# Supplied passage
-- Opening Marker --

We'll expand on these simple patterns using a higher-order function to also transform the structure of the data. We can do several common transformations such as the following:

· Wrap objects to create more complex objects

· Unwrap complex objects into their components

· Flatten a structure

· Structure a flat sequence

A Callable class object is a commonly used example of a function that returns a callable object. We'll look at this as a way to write flexible functions into which configuration parameters can be injected.

We'll also introduce simple decorators in this chapter. We'll defer deeper consideration of decorators until Chapter 11, Decorator Design Techniques.

Writing higher-order mappings and filters

Python's two built-in higher-order functions, map() and filter(), generally handle almost everything we might want to throw at them. It's difficult to optimize them in a general way to achieve higher performance. We'll look at functions of Python 3.4, such as imap(),ifilter(), and ifilterfalse(), in Chapter 8, The Itertools Module.

We have three largely equivalent ways to express a mapping. Assume that we have some function, f(x), and some collection of objects, C. We have three entirely equivalent ways to express a mapping; they are as follows:

· The map() function:

map(f, C)

· The generator expression:

(f(x) for x in C)

· The generator function:

· def mymap(f, C):

· for x in C:

· yield f(x)

mymap(f, C)

Similarly, we have three ways to apply a filter function to a collection, all of which are equivalent:

· The filter() function:

filter(f, C)

· The generator expression:

(x for x in C if f(x))

· The generator function:

· def myfilter(f, C):

· for x in C:

· if f(x):

· yield x

myfilter(f, C)

There are some performance differences; the map() and filter() functions are fastest. More importantly, there are different kinds of extensions that fit these mapping and filtering designs, which are as follows:

· We can create a more sophisticated function, g(x), that is applied to each element, or we can apply a function to the collection, C, prior to processing. This is the most general approach and applies to all three designs. This is where the bulk of our functional design energy is invested.

· We can tweak the for loop. One obvious tweak is to combine mapping and filtering into a single operation by extending the generator expression with an if clause. We can also merge the mymap() and myfilter() functions to combine mapping and filtering.

The profound change we can make is to alter the structure of the data handled by the loop. We have a number of design patterns, including wrapping, unwrapping (or extracting), flattening, and structuring. We've looked at a few of these techniques in previous chapters.

-- Closing Marker --

[Dataset records]
-- Opening Marker --

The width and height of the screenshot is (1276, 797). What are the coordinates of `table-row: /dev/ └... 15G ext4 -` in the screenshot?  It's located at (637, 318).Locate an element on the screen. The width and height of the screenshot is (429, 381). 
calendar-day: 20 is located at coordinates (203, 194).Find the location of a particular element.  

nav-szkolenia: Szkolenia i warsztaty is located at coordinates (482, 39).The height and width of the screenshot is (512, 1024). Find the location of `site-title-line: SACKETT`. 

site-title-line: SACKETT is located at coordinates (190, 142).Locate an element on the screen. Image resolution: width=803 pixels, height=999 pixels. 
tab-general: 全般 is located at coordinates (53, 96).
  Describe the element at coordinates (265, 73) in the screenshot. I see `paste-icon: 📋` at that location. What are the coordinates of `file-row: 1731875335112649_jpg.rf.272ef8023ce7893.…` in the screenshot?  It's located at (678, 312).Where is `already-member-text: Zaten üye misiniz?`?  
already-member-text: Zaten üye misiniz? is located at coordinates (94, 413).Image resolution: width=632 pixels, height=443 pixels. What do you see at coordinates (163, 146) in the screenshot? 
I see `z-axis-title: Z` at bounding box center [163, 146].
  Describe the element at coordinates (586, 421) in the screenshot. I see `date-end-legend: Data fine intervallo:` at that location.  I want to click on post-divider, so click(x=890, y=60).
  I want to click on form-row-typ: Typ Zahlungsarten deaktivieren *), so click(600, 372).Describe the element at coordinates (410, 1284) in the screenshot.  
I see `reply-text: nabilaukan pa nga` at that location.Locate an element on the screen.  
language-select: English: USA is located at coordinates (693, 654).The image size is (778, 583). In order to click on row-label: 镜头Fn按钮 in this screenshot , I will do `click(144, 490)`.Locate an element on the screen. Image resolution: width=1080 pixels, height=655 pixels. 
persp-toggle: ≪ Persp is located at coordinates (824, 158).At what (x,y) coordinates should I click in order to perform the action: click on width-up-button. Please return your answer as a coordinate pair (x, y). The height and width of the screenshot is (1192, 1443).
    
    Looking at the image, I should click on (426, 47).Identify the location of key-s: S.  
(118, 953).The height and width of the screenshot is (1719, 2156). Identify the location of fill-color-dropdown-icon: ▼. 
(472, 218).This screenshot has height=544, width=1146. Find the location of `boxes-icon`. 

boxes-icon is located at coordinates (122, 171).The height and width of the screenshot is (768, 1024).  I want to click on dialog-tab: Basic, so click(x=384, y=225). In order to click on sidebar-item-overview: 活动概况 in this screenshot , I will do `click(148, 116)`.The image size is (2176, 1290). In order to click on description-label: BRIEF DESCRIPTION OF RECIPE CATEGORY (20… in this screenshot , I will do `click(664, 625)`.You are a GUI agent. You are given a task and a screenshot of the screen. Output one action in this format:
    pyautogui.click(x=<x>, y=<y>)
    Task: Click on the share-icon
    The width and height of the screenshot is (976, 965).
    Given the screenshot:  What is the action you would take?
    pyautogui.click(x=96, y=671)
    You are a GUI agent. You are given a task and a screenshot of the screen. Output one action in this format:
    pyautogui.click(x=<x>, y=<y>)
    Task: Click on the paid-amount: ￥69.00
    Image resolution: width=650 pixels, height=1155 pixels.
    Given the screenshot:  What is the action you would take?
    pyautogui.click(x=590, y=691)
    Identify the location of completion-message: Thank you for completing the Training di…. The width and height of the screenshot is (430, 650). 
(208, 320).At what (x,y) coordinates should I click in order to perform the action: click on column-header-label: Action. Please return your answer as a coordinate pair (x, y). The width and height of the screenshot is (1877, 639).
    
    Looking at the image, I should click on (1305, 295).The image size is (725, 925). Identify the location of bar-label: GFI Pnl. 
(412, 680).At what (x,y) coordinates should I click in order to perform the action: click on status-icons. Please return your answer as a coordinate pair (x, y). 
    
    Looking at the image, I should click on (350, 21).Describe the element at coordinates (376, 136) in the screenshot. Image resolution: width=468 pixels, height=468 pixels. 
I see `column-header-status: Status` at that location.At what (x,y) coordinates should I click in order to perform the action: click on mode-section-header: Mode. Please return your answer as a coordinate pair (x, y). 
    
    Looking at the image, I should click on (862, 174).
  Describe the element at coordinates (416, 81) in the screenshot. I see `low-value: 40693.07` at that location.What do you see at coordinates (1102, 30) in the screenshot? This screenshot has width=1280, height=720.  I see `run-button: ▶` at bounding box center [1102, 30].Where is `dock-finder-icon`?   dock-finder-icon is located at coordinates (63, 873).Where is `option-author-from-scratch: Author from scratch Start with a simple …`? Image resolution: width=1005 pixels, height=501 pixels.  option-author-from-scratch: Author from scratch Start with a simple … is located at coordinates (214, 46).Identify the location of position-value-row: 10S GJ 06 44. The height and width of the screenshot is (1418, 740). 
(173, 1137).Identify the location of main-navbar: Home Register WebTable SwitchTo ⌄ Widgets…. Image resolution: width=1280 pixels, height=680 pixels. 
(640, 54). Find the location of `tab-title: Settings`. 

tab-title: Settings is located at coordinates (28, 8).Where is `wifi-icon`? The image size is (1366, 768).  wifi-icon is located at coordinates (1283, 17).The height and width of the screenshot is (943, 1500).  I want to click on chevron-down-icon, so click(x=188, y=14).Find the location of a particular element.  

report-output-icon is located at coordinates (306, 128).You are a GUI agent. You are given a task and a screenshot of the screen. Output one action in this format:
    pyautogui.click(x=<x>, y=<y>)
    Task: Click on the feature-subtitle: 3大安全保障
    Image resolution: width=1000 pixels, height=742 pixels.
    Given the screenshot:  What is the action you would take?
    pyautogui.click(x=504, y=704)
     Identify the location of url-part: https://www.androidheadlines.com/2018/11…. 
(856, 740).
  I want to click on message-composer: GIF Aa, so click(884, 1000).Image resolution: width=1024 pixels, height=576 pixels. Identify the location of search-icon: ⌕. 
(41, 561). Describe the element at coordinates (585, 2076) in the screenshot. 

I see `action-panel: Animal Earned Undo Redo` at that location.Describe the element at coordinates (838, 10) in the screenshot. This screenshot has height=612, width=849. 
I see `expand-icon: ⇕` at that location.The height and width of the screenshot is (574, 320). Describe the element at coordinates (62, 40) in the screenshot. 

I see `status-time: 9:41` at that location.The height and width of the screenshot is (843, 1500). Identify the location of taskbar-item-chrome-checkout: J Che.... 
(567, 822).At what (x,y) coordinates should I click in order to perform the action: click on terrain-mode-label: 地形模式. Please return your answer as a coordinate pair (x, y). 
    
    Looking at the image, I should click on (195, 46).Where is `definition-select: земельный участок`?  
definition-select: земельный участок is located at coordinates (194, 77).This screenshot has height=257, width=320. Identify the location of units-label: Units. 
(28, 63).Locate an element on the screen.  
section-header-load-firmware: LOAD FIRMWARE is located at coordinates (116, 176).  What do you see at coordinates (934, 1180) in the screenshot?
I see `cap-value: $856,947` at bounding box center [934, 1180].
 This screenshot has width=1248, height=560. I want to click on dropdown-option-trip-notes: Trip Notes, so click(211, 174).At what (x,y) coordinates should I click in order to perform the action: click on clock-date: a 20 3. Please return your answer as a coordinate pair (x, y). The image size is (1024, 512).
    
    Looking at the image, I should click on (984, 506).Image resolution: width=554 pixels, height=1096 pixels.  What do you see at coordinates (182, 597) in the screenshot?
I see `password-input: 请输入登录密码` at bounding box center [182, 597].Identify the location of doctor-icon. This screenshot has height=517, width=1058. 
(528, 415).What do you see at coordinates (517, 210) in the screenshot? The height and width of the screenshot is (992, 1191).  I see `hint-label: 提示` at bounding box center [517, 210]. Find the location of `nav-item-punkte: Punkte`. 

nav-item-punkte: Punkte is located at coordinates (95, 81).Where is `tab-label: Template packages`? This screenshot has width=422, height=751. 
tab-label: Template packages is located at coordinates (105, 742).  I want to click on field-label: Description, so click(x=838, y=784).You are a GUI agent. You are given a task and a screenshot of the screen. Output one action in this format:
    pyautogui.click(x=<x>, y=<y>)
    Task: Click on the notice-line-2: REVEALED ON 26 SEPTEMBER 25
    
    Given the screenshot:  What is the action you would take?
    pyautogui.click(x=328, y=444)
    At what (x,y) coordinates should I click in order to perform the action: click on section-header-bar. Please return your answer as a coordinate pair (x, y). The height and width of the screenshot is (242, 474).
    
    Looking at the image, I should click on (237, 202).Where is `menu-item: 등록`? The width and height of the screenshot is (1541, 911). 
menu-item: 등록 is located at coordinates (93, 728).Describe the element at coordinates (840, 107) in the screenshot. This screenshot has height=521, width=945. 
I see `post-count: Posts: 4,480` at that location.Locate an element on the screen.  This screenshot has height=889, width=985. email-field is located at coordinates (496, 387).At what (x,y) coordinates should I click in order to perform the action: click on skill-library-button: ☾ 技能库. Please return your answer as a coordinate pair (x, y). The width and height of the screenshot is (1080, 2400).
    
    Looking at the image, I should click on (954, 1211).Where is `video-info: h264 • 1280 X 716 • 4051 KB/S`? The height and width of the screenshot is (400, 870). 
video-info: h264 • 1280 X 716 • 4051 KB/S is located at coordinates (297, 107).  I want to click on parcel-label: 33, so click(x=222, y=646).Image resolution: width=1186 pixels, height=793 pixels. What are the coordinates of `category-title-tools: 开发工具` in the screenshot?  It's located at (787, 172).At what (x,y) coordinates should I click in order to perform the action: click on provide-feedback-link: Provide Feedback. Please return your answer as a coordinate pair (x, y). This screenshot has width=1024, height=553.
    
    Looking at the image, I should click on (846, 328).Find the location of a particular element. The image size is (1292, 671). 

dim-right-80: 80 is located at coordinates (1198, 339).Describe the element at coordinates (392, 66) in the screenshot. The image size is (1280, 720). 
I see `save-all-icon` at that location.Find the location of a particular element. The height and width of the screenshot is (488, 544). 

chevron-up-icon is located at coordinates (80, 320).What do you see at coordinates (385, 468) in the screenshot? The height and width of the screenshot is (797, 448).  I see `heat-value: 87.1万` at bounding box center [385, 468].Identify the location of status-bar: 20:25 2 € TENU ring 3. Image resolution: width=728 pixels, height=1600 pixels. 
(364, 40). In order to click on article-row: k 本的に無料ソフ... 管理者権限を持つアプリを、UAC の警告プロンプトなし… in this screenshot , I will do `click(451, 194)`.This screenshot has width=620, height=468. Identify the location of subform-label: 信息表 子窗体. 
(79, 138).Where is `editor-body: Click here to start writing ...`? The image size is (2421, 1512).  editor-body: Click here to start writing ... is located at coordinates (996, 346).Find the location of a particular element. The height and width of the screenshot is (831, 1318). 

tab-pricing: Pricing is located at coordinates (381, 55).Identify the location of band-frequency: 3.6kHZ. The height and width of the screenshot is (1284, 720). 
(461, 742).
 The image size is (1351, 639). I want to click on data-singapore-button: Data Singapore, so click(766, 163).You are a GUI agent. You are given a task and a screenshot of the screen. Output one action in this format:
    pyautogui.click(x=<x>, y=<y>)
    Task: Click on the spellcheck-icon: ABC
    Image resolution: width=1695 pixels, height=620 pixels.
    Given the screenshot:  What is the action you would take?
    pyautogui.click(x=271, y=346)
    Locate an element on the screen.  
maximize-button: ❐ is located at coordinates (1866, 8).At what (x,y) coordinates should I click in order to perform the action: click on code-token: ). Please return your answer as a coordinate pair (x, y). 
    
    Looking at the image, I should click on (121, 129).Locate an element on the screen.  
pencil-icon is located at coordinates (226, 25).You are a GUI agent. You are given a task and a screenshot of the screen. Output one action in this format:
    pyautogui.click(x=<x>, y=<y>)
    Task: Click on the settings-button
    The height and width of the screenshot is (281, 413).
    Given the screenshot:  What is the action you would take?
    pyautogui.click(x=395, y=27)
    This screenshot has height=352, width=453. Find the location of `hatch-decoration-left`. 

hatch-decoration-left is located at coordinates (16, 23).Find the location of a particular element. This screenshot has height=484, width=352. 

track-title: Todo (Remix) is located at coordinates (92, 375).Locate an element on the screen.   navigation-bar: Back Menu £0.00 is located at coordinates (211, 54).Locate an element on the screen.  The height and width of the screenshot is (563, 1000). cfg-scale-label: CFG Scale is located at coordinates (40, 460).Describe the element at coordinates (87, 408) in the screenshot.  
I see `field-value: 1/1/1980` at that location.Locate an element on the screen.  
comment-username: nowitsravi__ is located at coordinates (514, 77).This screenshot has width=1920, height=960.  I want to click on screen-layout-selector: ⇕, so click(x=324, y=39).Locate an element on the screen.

-- Closing Marker --

# Problem details
Please carry on the passage about Python's higher-order mappings and filters, starting right after its final sentence.

# Task output
We need to exercise some caution when designing mappings that combine too many transformations in a single function. As far as possible, we want to avoid creating functions that fail to be succinct or expressive of a single idea. As Python doesn't have an optimizing compiler, we might be forced to manually optimize slow applications by combining functions. We need to do this kind of optimization reluctantly, only after profiling a poorly performing program.

Unwrapping data while mapping

When we use a construct such as (f(x) for x, y in C), we've used multiple assignment in the for statement to unwrap a multi-valued tuple and then apply a function. The whole expression is a mapping. This is a common Python optimization to change the structure and apply a function.

We'll use our trip data from Chapter 4, Working with Collections. The following is a concrete example of unwrapping while mapping:

def convert(conversion, trip):

return (conversion(distance) for start, end, distance in trip)

This higher-order function would be supported by conversion functions that we can apply to our raw data as follows:

to_miles = lambda nm: nm*5280/6076.12

to_km = lambda nm: nm*1.852

to_nm = lambda nm: nm

This function would then be used as follows to extract distance and apply a conversion function:

convert(to_miles, trip)

As we're unwrapping, the result will be a sequence of floating-point values. The results are as follows:

[20.397120559090908, 35.37291511060606, ..., 44.652462240151515]

This convert() function is highly specific to our start-end-distance trip data structure, as the for loop decomposes that three tuple.

We can build a more general solution for this kind of unwrapping while mapping a design pattern. It suffers from being a bit more complex. First, we need general-purpose decomposition functions like the following code snippet:

fst= lambda x: x[0]

snd= lambda x: x[1]

sel2= lambda x: x[2]

We'd like to be able to express f(sel2(s_e_d)) for s_e_d in trip. This involves functional composition; we're combining a function like to_miles() and a selector like sel2(). We can express functional composition in Python using yet another lambda, as follows:

to_miles= lambda s_e_d: to_miles(sel2(s_e_d))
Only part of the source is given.